Saya bukan penikmat film yang rajin ke bioskop. Tidak banyak film yang saya tonton. Seringkali menonton film Indonesia karena bikinan teman, atau karena buku yang saya baca. Dari sedikit film yang saya tonton, Laskar Pelangi salah satu yang cukup melekat di ingatan. Salah satu adegan yang cukup mengena di hati saya adalah, ketika awal masuk sekolah Bu Muslimah sang guru dengan harap-harap cemas dan raut wajahnya yang gundah, menunggu murid datang ke sekolah. Akankah jumlah murid memenuhi quota yaitu 10 anak. Jika kurang dari 10, maka SD Muhammadiyah Gantong tidak berjalan. Betapa pentingnya angka 10 demi berlangsungnya sebuah sekolah yang notabene sangat dibutuhkan untuk masyarakat Gantong.
Hal tersebut kemudian mengingatkan saya kepada Akademi Berbagi (Akber). Selama kurung waktu hampir 9 tahun, saya masih seperti Bu Muslimah yang gundah gulana mengikuti perkembangan Akber yang naik turun. Baik dari jumlah kota, relawan maupun murid yang belajar. Masalah selama 9 tahun masih sama : kesulitan mencari guru, kecuali di kota-kota besar seperti Jakarta, Jogja, Semarang, serta murid yang angot-angotan. Sudah daftar tapi tidak datang, Kualitas sumber daya manusia yang sangat timpang, kebanyakan orang-orang yang pintar dan mau berbagi adanya di Jakarta atau kota-kota besar.

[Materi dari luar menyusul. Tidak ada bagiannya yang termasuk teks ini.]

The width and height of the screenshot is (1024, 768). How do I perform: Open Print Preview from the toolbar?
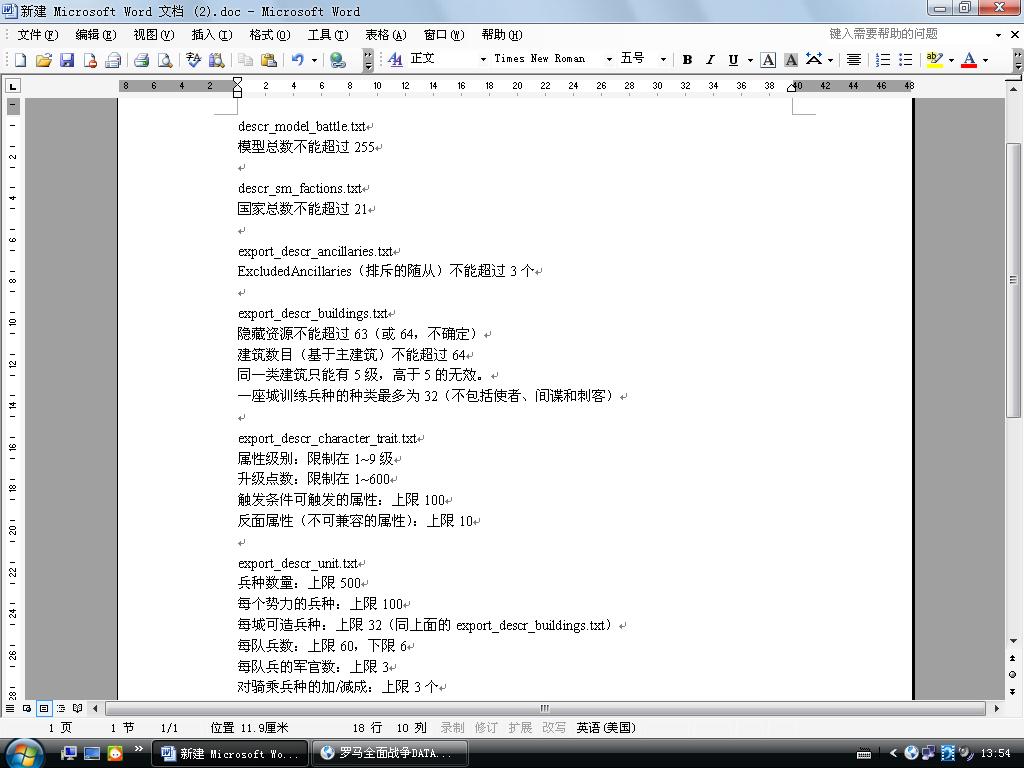[x=165, y=60]
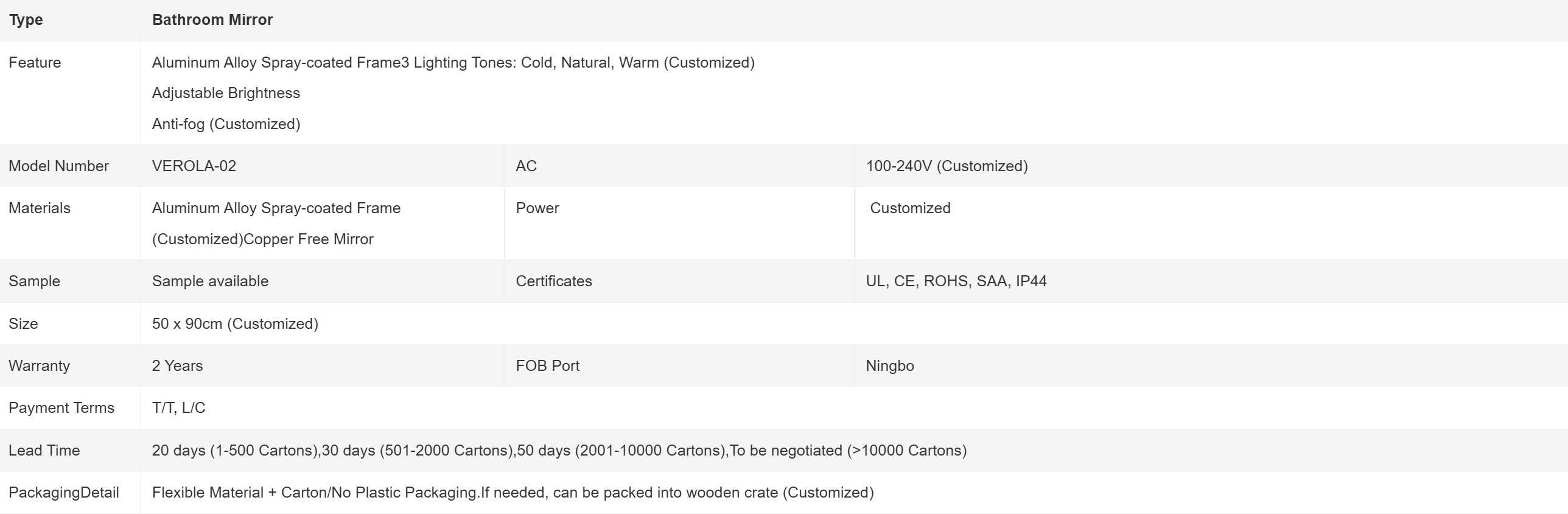The width and height of the screenshot is (1568, 514).
Task: Click the "Bathroom Mirror" header cell
Action: click(212, 20)
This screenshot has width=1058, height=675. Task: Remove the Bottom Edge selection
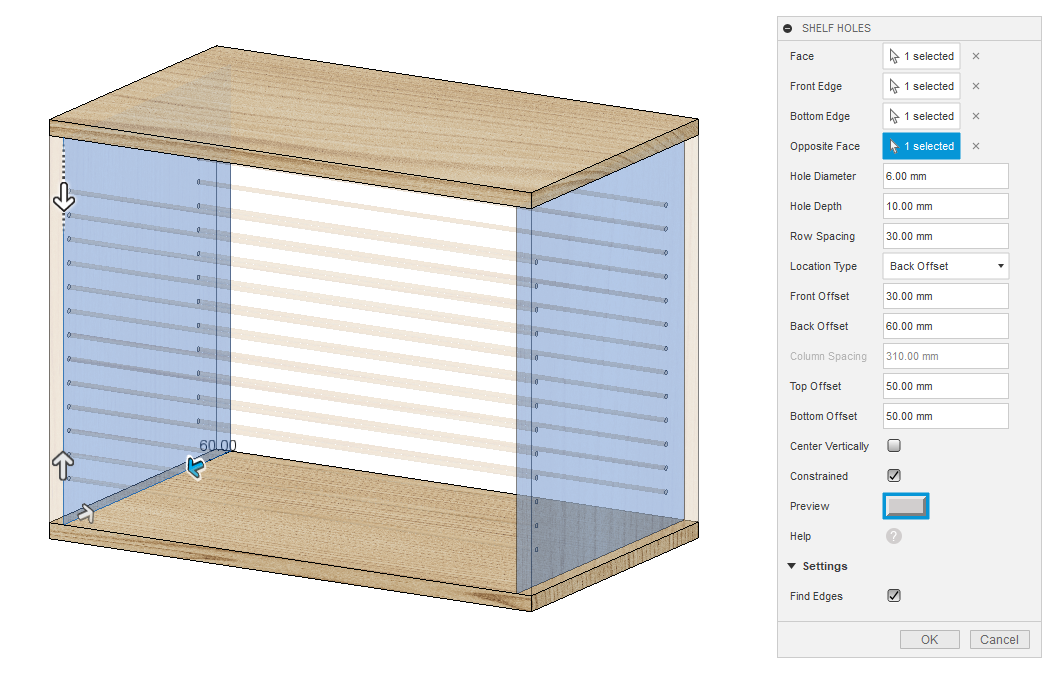(x=976, y=117)
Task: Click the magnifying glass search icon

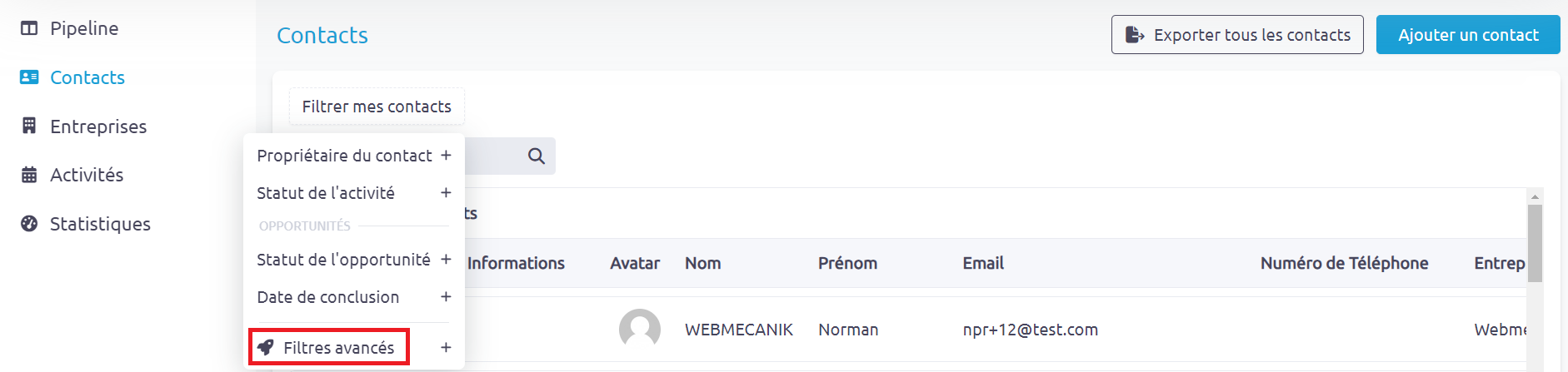Action: [x=537, y=156]
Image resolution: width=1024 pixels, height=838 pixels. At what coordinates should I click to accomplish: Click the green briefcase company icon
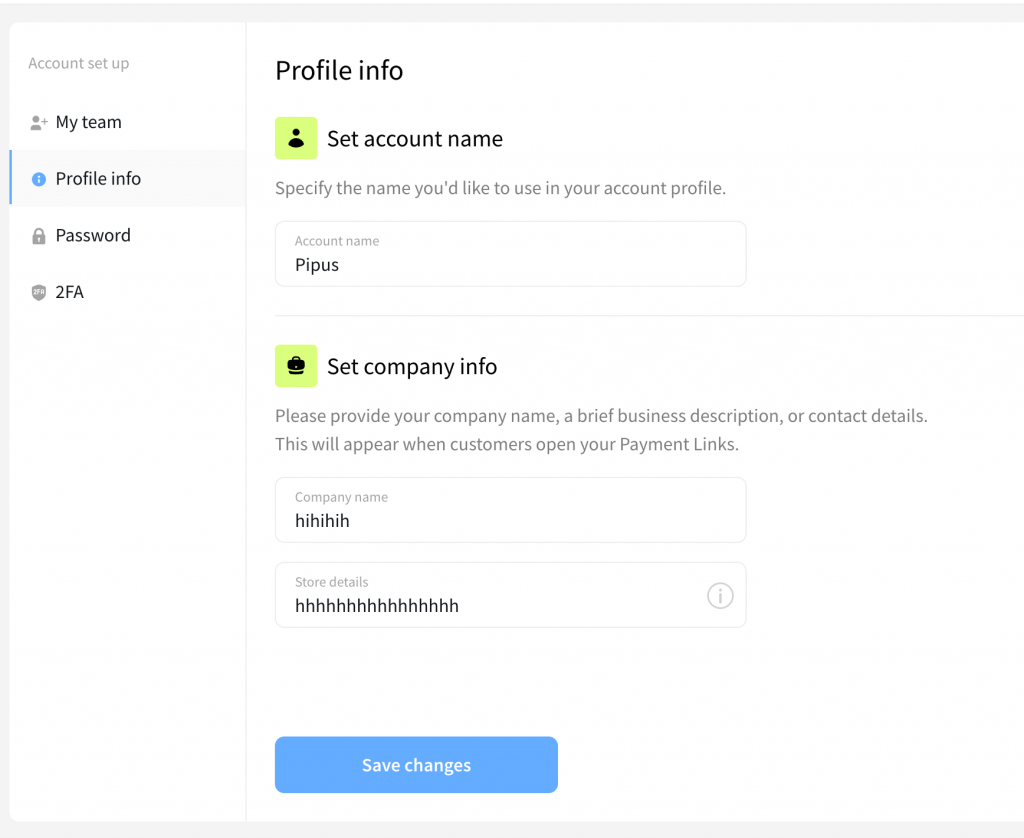pyautogui.click(x=296, y=366)
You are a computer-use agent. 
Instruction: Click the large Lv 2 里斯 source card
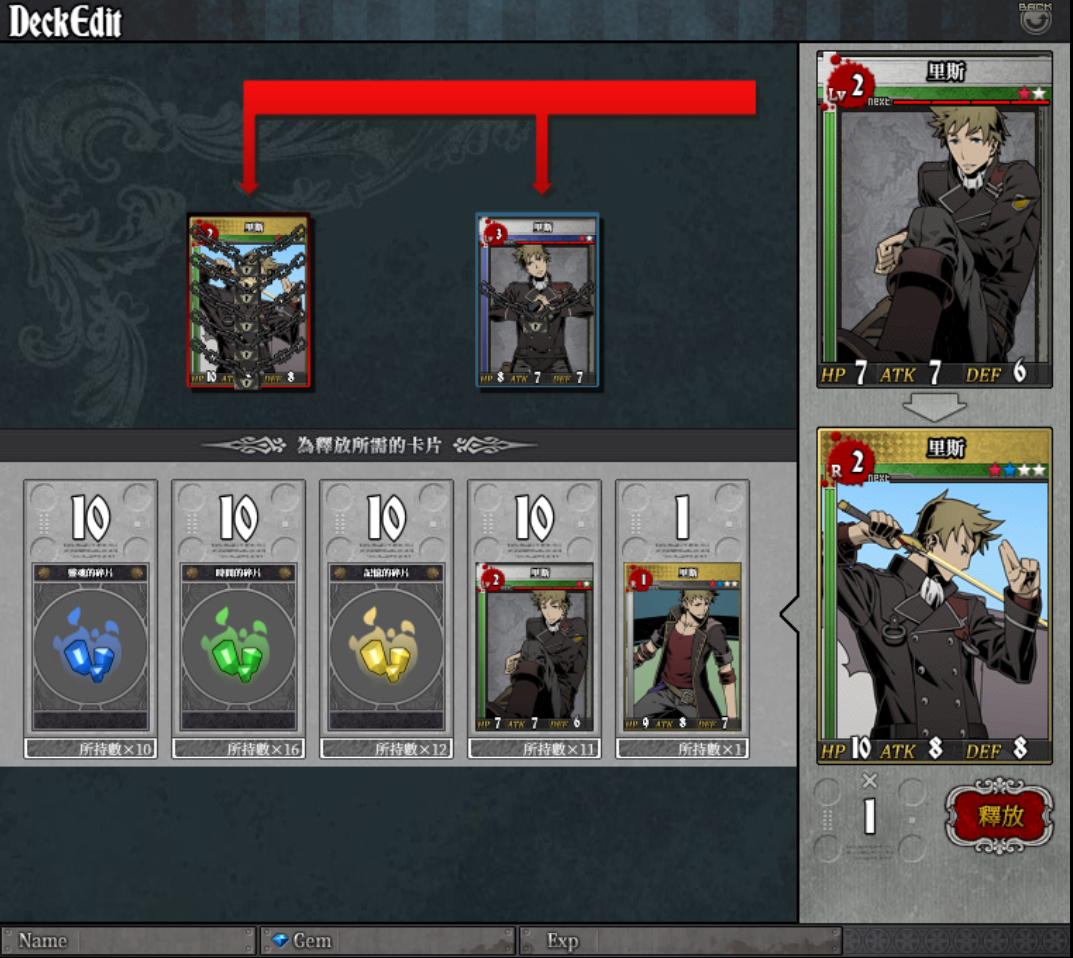pos(934,219)
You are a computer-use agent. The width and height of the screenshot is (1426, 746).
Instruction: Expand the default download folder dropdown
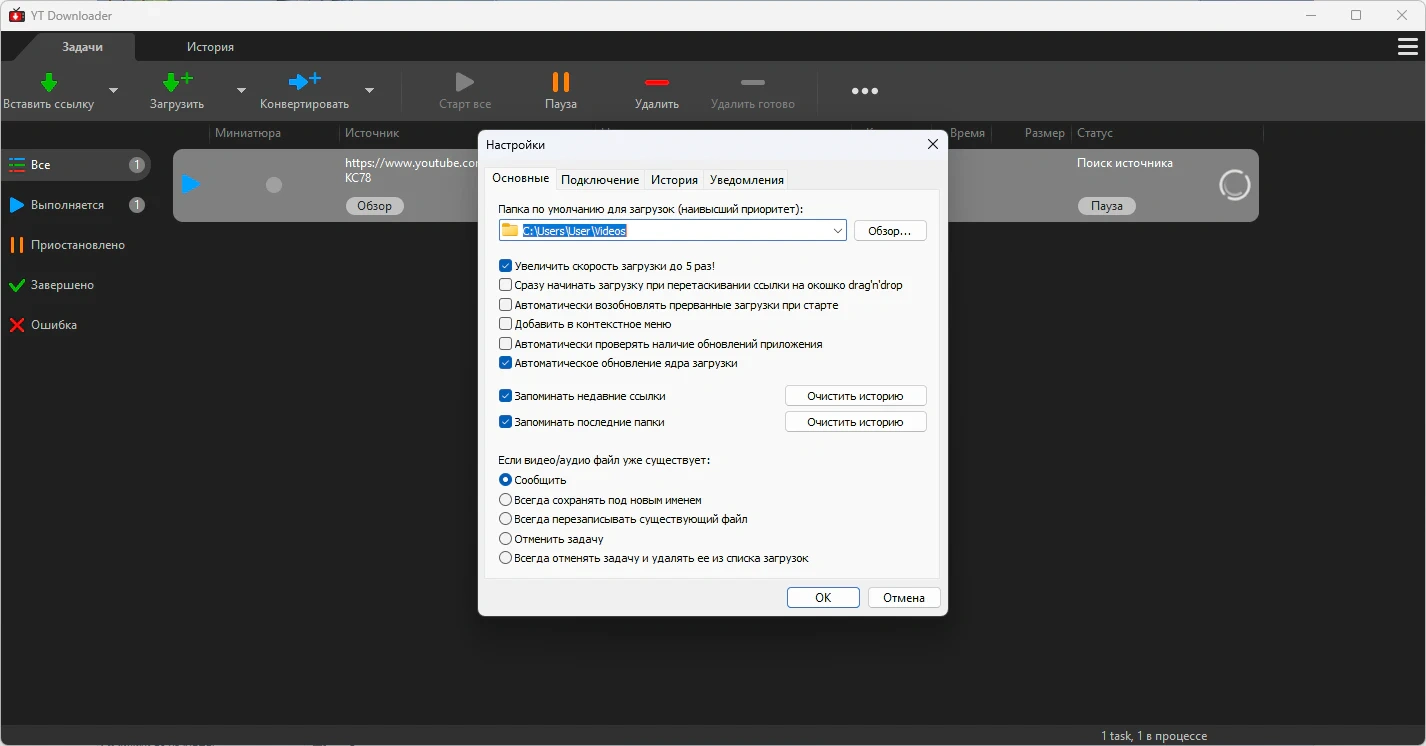click(837, 231)
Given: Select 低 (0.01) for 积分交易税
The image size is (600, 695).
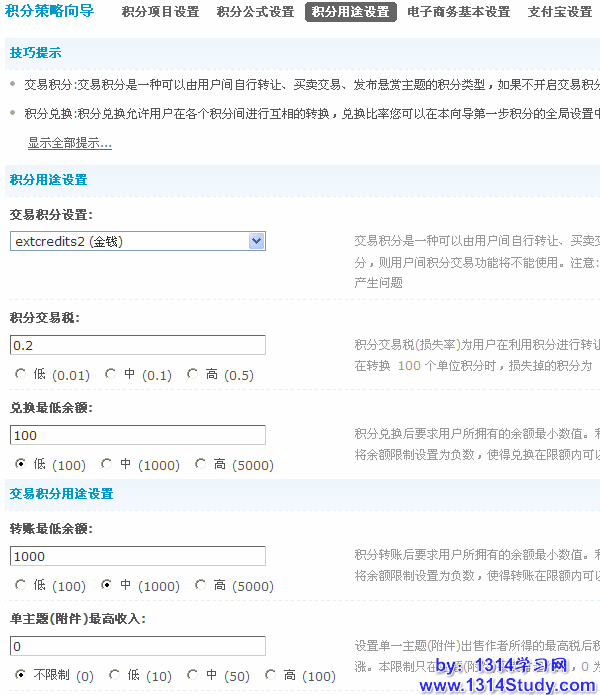Looking at the screenshot, I should coord(21,375).
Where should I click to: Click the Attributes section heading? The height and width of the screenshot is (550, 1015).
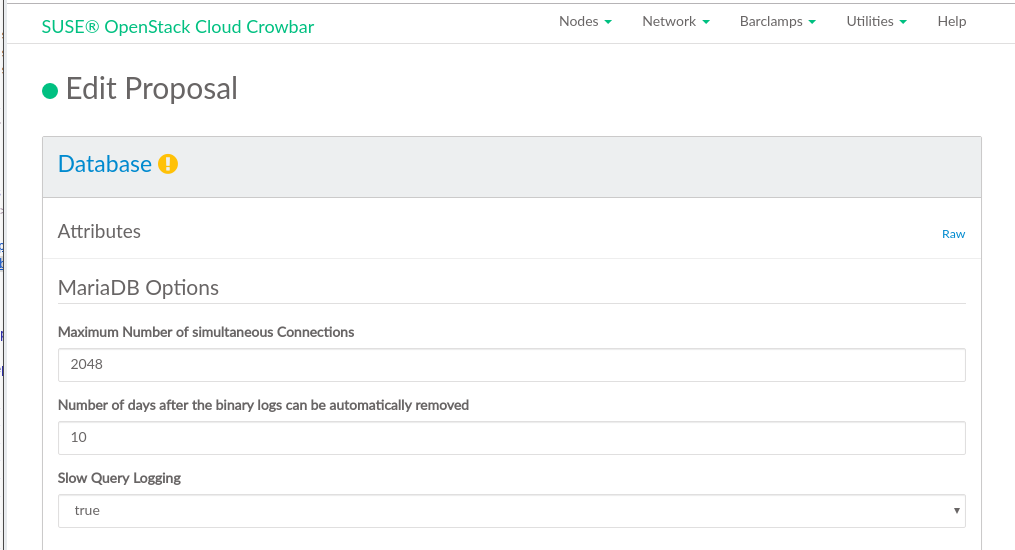(x=99, y=231)
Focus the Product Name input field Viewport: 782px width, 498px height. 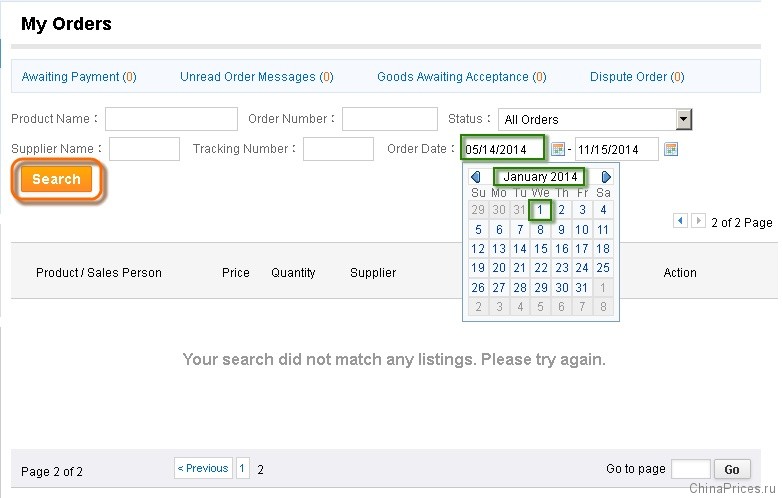click(171, 119)
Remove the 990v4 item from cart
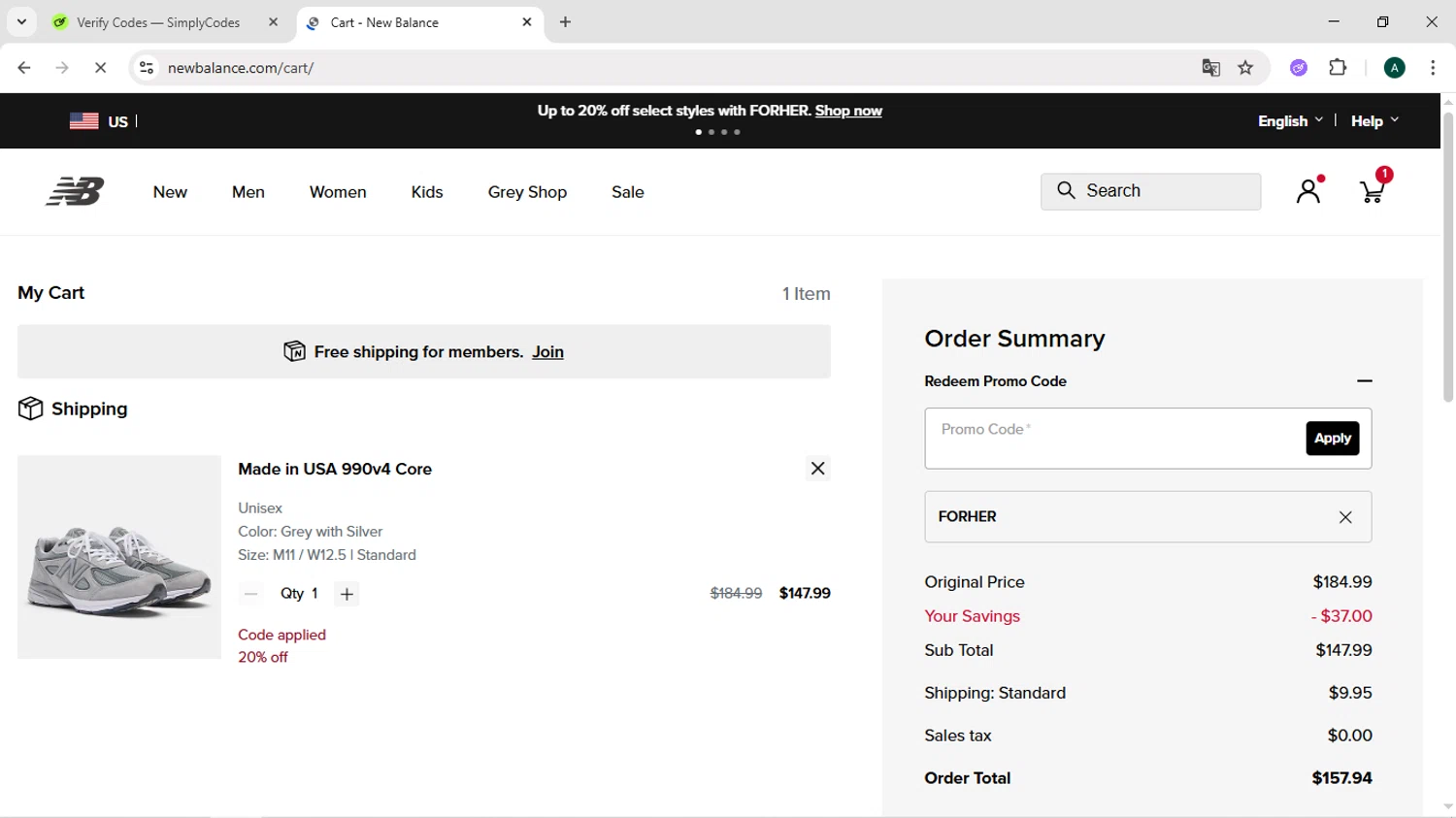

Untuk kota-kota kecil atau daerah luar Jawa masih kesulitan menemukan guru berkualitas yang berbagi dengan cuma-cuma. Tetapi itu tidak menyurutkan harapan saya. Hingga kini saya masih percaya, dan selalu meyakinkan teman-teman di daerah, bahwa pasti ada orang pintar dan baik yang mau berbagi di daerah masing-masing. Hanya perlu usaha lebih keras lagi untuk mencarinya.
Bagaimana dengan murid? Masak tidak ada yang berminat belajar secara gratis dan mendapat ilmu yang manfaat? Begitulah kenyataannya, tidak selalu setiap kelas banyak muridnya. Sampai hari ini ada 49 kota yang menyelenggarakan kelas Akber masih mengalami masalah yang sama, kesulitan mencari murid yang mau belajar tanpa konsumsi, goodie bag, tanpa sertifikat ataupun uang transport. Murni karena kemauan belajar untuk mendapatkan ilmu dan networking. Kesadaran murid untuk belajar, baik di kota besar, kecil ataupun luar Jawa masih sama, tidak mudah mendapatkan murid kecuali gurunya terkenal atau materinya sedang hits. Materi-materi penting, tapi gurunya gak terkenal seringkali masih kurang diminati.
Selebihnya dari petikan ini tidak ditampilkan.